- A líder indígena Robert Agenong’a alerta que a corrida global por minerais críticos podem repetir padrões extrativistas do passado na DRC, com comunidades arcadas pelos custos enquanto o benefício fica para outros.
- A cobalt é foco da transição energética mundial, com a DRC respondendo por cerca de setenta por cento da produção global, reforçando a competição por esse recurso.
- Agenong’a participou de uma conferência internacional de cobalto, em Madri, de 13 a 15 de maio, criticando a suposta “captura corporativa” do setor de minerais críticos.
- Ele disse que o evento privilegiou fornecimento de cobalto para veículos elétricos e mercados de energia limpa, menos atenção aos impactos ambientais e sociais nas áreas de mineração.
- O líder também questionou a credibilidade de certificações e da diligência de compradores, denunciou fraca supervisão parlamentar na DRC e apontou interferência de atores do setor nas políticas públicas.
Robert Agenong’a, líder da sociedade civil e político da Província de Ituri, alertou sobre o risco de repetição dos padrões extrativistas no Congo ao falar em uma conferência internacional sobre cobalto em Madrid, de 13 a 15 de maio. A mobilização ocorre no contexto da corrida global por minerais para transição energética.
Segundo Agenong’a, existe uma tendência de captura corporativa do setor de minerais críticos da DRC, com foco na garantia de suprimentos de cobalto para veículos elétros e mercados de energia limpa. Ele aponta que os impactos ambientais e sociais nas zonas de risco recebem pouca atenção.
A DRC responde por cerca de 70% do cobalto mundial, mineral essencial para baterias e tecnologia de energia. A demanda global cresce à medida que governos e indústrias reduzem a dependência de combustíveis fósseis e disputam o acesso a esses recursos.
O debate internacional sobre cadeias de suprimento éticas se intensifica. Certificações e due diligence ganham foco, mas Agenong’a questiona a credibilidade desses sistemas para proteger comunidades no Congo. Ele questiona quem realmente certifica e o que é verificado.
Na conferência de Madrid, cerca de 280 participantes representavam empresas mineradoras ou instituições ligadas ao setor. Agenong’a descreveu um ambiente de networking e lobby entre executivos, prestadores de serviço e autoridades da DRC, incluindo membros vinculados à presidência e ao Ministério de Minas.
— O interesse de atores externos é elevado, com influência financeira e política para moldar políticas, afirmou o ativista. A discussão, segundo ele, tende a favorecer operações de mineração em detrimento de padrões de responsabilidade social.

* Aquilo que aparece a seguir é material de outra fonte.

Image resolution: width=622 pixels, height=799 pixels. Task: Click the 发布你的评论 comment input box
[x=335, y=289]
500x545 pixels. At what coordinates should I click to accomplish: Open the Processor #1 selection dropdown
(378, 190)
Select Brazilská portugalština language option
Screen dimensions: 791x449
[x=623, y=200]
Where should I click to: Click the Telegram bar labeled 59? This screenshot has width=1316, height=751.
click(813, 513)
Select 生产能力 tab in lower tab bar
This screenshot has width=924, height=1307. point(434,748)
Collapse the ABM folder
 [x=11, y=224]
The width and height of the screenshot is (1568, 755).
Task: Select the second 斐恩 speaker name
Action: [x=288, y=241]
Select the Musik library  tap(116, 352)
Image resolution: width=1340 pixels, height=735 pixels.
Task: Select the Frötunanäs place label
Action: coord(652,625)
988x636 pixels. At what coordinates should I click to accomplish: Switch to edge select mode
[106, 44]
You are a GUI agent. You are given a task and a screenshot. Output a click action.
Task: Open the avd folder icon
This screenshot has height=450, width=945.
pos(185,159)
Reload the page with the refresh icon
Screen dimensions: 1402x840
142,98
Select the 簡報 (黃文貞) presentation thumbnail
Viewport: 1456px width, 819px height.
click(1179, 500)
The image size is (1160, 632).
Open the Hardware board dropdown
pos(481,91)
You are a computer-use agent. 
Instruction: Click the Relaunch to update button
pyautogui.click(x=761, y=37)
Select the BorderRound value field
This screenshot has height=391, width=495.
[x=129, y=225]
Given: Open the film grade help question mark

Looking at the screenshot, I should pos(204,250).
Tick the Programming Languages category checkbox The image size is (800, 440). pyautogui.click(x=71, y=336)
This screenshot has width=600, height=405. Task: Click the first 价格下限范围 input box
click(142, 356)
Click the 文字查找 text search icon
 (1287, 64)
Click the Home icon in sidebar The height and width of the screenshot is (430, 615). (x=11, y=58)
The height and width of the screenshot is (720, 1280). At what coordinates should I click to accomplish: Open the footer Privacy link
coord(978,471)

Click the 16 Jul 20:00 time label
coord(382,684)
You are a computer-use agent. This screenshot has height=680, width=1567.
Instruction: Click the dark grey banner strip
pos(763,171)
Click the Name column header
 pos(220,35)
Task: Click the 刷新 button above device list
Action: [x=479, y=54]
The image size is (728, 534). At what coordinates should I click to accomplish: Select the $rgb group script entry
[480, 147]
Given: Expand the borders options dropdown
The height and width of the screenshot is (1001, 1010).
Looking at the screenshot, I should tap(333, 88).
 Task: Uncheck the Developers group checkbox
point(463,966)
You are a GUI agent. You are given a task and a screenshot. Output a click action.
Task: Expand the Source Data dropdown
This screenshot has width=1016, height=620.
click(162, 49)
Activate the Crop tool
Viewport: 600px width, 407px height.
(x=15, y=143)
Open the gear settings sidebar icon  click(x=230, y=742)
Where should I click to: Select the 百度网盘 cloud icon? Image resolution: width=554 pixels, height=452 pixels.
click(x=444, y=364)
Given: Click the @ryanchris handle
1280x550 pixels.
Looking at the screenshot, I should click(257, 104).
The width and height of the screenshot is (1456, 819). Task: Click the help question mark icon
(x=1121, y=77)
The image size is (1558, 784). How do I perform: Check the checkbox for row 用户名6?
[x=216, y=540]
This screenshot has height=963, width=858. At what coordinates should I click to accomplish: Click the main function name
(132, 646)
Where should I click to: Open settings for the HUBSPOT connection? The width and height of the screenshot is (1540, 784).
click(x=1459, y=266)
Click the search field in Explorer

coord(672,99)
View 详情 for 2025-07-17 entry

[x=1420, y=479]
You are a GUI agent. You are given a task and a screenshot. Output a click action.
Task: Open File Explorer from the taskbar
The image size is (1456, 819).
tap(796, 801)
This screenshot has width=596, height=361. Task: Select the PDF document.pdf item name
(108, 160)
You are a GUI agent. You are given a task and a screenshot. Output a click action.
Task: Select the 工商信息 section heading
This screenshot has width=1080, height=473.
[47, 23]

Relatórios internacionais documentam desafios adicionais. Um estudo do Council on Foreign Relations de 2026 aponta mais de 100 grupos armados na DRC, ancorando instabilidade nas cadeias de fornecimento de mineração. A Global Witness ressalta uso de intermediários por multinacionais para adquirir minerais.
Agenong’a também criticou a vigilância parlamentar fraca sobre o setor no país e a suposta participação de políticos nos interesses minerários. Segundo ele, a ausência de fiscalização efetiva dificulta a proteção dos interesses congoleses diante de empresas estrangeiras influentes.
Apesar disso, reconhece resistência jovem e iniciativas locais, embora sejam limitadas. Ele citou jornalismo investigativo como fator essencial para expor abusos e contratos que afetam comunidades, ressaltando o papel de veículos independentes na divulgação de informações.
Contexto global e desdobramentos
A verificação de cadeias de fornecimento é tema central no debate sobre transição energética. Enquanto empresas promovem padrões de due diligence, há dúvidas sobre a efetividade na prática, especialmente em regiões com histórico de conflitos.